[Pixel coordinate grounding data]
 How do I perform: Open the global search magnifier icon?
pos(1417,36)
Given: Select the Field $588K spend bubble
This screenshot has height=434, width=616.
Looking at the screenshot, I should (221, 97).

§ Work order
From the line containing "Given: Select the Field $588K spend bubble" to the last line above, repeat every line exactly and nothing else.

§ Solution to this exercise
Given: Select the Field $588K spend bubble
This screenshot has height=434, width=616.
Looking at the screenshot, I should (221, 97).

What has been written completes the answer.